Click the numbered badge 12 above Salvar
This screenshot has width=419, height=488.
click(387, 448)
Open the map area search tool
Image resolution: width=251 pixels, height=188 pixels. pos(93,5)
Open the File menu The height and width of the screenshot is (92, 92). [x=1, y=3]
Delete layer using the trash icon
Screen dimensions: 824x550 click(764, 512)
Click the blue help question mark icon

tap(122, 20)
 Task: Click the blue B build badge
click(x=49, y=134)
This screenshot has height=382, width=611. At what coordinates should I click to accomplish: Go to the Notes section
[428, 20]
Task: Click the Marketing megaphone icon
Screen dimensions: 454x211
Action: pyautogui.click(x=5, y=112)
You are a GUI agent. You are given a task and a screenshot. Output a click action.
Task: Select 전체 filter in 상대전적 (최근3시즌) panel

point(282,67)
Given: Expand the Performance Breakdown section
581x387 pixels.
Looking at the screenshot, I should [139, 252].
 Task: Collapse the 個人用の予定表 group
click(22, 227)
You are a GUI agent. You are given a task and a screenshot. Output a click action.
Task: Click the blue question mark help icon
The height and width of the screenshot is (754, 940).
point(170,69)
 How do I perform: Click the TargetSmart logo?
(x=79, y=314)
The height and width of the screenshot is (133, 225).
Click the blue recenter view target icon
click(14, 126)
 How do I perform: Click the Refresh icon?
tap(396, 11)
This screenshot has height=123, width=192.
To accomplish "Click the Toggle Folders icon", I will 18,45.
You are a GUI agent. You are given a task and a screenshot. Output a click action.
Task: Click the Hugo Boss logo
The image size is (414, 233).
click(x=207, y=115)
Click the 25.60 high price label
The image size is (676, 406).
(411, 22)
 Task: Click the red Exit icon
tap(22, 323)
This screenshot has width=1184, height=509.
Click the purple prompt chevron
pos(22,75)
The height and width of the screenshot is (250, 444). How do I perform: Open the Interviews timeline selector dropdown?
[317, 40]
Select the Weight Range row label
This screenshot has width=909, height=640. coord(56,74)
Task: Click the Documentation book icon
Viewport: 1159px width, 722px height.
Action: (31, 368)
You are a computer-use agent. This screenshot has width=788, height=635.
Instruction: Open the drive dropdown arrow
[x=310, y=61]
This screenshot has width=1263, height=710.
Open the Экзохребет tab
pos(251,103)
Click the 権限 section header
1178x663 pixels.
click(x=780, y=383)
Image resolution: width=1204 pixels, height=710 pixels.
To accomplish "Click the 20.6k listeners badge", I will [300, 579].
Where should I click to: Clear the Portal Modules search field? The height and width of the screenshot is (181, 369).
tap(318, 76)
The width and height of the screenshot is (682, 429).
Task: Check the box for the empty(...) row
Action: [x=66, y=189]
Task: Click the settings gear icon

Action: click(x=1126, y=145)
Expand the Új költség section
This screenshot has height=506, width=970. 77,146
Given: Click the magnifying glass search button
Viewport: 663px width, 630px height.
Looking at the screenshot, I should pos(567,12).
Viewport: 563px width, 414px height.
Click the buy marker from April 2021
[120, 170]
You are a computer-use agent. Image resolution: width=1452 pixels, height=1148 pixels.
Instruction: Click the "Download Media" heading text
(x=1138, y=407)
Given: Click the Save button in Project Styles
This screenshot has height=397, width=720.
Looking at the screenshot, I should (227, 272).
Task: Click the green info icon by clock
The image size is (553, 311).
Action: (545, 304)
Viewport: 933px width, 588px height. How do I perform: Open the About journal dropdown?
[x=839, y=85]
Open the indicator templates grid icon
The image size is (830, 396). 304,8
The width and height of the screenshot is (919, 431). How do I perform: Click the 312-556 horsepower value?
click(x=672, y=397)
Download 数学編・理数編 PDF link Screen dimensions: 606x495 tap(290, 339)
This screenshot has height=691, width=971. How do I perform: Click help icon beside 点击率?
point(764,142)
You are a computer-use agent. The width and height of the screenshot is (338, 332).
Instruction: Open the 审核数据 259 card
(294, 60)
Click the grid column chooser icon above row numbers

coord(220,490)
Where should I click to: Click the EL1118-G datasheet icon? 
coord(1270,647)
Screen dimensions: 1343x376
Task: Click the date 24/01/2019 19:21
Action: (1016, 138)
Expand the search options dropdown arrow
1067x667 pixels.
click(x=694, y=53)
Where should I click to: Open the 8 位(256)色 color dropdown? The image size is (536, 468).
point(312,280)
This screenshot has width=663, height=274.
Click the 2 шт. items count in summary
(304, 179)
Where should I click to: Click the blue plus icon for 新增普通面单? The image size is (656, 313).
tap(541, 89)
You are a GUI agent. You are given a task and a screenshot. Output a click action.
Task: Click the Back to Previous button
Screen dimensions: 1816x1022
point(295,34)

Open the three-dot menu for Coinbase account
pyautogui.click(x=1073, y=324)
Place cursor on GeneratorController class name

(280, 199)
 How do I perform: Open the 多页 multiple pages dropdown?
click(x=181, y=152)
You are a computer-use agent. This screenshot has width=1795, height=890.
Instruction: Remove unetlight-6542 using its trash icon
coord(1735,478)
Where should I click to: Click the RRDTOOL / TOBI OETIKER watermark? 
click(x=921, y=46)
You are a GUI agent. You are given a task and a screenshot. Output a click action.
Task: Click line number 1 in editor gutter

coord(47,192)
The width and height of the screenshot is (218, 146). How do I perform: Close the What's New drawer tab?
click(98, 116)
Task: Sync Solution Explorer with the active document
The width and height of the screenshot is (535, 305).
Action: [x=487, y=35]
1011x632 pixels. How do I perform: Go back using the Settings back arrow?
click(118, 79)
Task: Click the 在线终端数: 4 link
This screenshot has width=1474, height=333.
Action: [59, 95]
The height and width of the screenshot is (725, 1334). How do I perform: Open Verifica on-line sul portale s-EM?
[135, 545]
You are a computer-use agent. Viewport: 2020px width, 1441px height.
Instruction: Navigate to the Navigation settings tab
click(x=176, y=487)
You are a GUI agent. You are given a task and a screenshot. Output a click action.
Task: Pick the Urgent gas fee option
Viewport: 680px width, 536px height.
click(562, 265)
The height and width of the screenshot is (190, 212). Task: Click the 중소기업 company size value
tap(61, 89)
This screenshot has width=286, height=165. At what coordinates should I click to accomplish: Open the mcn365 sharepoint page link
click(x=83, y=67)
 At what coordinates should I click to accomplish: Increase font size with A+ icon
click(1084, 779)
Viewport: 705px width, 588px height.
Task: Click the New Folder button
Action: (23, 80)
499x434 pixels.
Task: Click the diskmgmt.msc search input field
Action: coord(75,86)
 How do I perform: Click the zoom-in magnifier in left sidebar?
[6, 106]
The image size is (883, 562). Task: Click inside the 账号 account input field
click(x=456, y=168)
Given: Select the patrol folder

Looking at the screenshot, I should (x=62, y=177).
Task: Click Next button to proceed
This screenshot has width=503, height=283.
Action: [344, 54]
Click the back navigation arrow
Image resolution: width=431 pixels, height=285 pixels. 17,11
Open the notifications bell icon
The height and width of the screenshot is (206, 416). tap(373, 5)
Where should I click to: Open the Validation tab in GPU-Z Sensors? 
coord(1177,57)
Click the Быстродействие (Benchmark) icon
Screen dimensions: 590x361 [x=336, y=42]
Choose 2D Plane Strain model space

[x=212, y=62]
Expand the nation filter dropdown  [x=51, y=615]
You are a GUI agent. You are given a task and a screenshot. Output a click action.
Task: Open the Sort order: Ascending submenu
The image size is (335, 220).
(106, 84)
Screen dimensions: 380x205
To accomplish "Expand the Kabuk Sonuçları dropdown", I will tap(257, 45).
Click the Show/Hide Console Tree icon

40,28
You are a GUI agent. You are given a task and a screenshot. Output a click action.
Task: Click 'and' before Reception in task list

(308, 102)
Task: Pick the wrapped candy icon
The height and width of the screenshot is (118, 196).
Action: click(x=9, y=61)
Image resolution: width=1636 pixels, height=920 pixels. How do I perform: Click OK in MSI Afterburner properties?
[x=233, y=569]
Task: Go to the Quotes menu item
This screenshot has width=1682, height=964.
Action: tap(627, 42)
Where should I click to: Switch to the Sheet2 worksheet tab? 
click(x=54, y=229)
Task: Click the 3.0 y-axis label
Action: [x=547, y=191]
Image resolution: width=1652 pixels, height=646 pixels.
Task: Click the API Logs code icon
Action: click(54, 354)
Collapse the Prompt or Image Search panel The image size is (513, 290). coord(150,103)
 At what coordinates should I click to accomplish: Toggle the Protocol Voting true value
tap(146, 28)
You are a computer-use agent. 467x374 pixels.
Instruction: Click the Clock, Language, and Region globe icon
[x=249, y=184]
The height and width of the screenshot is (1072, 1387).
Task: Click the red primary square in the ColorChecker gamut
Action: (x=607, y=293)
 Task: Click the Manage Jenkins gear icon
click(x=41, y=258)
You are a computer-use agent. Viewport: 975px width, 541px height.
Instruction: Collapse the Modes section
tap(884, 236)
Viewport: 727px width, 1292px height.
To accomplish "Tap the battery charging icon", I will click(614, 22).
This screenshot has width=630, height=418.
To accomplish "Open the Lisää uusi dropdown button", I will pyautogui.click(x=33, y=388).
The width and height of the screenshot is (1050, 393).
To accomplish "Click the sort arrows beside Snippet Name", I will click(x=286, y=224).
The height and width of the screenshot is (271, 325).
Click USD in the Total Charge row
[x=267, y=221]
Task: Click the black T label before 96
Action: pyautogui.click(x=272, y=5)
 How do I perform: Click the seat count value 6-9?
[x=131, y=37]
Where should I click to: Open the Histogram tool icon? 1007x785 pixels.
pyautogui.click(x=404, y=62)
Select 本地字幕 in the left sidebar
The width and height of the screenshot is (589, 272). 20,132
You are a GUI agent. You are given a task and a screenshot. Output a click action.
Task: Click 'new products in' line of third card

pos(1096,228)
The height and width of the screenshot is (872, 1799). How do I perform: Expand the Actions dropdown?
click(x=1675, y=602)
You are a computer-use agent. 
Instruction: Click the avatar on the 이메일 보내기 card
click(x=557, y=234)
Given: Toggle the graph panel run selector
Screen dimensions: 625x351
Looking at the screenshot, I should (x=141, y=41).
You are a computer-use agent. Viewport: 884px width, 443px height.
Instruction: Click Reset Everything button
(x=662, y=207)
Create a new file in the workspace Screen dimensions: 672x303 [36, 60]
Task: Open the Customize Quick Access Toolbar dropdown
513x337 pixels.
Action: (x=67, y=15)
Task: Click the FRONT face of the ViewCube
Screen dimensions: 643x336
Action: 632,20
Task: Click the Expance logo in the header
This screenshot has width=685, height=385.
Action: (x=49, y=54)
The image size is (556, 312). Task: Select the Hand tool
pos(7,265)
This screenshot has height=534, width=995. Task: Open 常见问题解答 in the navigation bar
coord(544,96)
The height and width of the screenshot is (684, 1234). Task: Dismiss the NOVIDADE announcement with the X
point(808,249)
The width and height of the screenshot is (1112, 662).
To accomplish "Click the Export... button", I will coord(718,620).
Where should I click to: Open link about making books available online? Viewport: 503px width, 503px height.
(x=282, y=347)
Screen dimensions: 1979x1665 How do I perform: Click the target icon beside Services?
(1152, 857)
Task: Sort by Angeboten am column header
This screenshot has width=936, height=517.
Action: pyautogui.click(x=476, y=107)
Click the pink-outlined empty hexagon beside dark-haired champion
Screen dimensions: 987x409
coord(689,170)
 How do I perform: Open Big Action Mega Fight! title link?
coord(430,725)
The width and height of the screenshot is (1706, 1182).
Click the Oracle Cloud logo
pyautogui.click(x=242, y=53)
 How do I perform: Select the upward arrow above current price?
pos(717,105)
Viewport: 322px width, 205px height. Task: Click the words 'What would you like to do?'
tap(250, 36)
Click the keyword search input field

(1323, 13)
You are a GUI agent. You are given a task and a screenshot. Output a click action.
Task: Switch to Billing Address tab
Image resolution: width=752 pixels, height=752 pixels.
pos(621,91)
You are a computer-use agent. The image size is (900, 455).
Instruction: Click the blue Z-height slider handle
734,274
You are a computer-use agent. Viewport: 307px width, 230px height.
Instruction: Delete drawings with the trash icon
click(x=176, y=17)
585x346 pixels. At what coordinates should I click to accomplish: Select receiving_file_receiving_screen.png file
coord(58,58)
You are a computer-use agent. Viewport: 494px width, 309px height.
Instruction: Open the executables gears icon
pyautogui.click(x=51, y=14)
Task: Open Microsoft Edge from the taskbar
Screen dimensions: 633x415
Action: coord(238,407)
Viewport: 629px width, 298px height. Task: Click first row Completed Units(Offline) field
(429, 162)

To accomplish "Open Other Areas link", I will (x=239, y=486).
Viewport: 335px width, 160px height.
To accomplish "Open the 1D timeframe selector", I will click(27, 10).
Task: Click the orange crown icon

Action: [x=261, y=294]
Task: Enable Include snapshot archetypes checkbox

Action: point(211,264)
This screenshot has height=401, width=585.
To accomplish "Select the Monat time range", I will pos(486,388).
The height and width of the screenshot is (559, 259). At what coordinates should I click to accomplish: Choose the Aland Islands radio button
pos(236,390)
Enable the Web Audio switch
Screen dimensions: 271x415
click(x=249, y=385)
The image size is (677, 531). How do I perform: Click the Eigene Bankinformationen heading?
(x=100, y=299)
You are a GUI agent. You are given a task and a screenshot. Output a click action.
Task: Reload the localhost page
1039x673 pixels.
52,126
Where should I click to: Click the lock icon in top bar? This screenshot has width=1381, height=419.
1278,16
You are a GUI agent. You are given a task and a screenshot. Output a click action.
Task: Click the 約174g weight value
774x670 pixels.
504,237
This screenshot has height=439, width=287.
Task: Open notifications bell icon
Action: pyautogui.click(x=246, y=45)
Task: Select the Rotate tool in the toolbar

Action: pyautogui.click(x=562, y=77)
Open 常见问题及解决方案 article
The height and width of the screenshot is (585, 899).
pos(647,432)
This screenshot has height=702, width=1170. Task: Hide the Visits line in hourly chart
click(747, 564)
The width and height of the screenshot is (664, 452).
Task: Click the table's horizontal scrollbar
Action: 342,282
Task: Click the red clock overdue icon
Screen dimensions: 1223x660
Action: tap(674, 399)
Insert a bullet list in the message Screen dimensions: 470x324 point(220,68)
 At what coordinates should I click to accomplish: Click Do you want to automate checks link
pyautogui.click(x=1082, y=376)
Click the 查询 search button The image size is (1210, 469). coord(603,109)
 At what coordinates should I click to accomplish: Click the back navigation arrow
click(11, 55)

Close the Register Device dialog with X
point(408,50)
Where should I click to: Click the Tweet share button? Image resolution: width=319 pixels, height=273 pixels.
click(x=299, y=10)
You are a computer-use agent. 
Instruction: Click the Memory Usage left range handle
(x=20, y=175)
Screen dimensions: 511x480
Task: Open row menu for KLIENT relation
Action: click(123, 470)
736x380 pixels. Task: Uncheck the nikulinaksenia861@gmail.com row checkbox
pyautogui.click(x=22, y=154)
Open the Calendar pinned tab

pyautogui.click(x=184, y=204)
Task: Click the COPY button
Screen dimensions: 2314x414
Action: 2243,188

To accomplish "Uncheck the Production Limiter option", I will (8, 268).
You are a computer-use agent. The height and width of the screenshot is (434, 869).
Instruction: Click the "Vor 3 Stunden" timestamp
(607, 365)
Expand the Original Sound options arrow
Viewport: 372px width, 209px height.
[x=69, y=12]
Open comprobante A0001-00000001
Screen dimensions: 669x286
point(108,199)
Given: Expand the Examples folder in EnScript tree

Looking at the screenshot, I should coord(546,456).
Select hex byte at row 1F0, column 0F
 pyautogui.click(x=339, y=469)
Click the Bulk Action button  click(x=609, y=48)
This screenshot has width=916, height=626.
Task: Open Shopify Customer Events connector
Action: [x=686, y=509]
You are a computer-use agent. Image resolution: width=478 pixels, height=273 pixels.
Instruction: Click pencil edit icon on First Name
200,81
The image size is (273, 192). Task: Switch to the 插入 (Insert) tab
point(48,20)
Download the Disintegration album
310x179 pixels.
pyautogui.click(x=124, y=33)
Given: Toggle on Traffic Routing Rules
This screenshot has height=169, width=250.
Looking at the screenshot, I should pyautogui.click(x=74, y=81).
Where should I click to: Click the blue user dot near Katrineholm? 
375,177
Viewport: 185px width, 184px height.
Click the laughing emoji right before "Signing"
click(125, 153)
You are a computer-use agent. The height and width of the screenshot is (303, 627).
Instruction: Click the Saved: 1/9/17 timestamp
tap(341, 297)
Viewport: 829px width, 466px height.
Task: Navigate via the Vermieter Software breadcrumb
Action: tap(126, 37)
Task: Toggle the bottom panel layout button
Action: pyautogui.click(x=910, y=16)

WORK TO BE COMPLETED: Retype the rows between the line containing "Click the 查询" and the line containing "click(x=299, y=10)", inclusive, without changing anything.

FULL SOLUTION:
Click the 查询 search button The image size is (1210, 469). coord(603,109)
 At what coordinates should I click to accomplish: Click the back navigation arrow
click(11, 55)

Close the Register Device dialog with X
point(408,50)
Where should I click to: Click the Tweet share button? Image resolution: width=319 pixels, height=273 pixels.
click(x=299, y=10)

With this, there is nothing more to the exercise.